# [SOLVED] MIPS Assembly - Display numbers between two number??



## huggies12345 (Oct 12, 2008)

Hi,

I am using MARS.

I have an integer stored in $a1 and another integer stored in $a2.

I need to display the numbers inbetween those two integers using a for loop

E.g. If $a1 is 1 and $a2 is 10 then it would display 12345678910

Does anyone know how to do this??

Thanks.


----------



## Ninjaboi (Dec 27, 2010)

*Re: MIPS Assembly - Display numbers between two number??*

Hello huggies12345!

In the MARS programming language, there is no support for a 'for' loop. Please see the MARS language documentation on the matter:

Frequently Asked Questions — Mars v0.3.1 documentation

You can however use a 'while' loop to do the job. A sample of a while loop in action can be found here:

~/uni/research/mars/trunk/samples/bfs.mar.html

I've never used the language before, but the jargon of the program would be something like this:


```
$a1 = 1.
$a2 = 10.
numinc = $a1.
 
[DISPLAY $a1]
WHILE numinc is NOT EQUAL to $a2:
     numinc + 1.
     [DISPLAY numinc]
#LOOP UNTIL $a1 IS EQUAL to $a2.
```
EDIT: Changed the jargon code slightly to fit with exactly what you wanted to accomplish.


----------



## huggies12345 (Oct 12, 2008)

*Re: MIPS Assembly - Display numbers between two number??*

Thanks.

Just sorted it now.


----------



## JayboyM (Jan 13, 2012)

Im also using MARS MIPS and I have the same problem, I have two numbers stored in $s0 and $s1 (these are numbers inputted by the user) and I want to display the numbers in-between them?
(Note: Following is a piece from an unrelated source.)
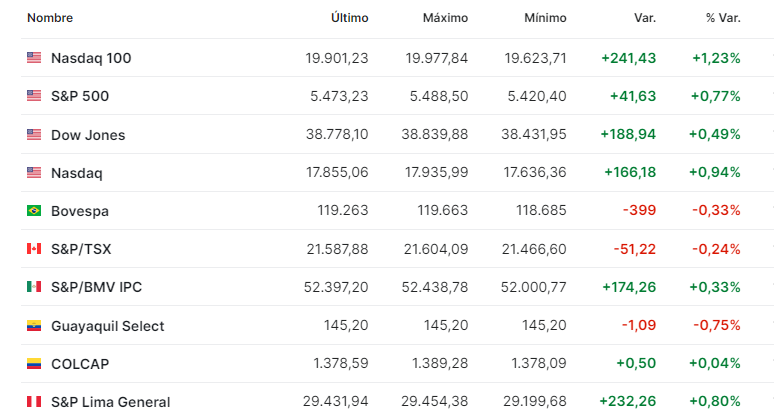Screen dimensions: 774x420
Task: Open the Dow Jones index page
Action: 88,135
I'm really stuck and not even sure where to begin

any help would be appreiciated  thank you


----------



## Ninjaboi (Dec 27, 2010)

Hello JayboyM!

Please see the pseudo-code from above ( altered based on what you said ):


```
$s0 = (INPUT).
$s1 = (INPUT).
numinc = $a1.
 
[DISPLAY $a1]
WHILE numinc is NOT EQUAL to $s1:
     numinc + 1.
     [DISPLAY numinc]
#LOOP UNTIL numinc IS EQUAL to $s1.
```
Implement that using MARS and it's syntax and that should do the job you require.


----------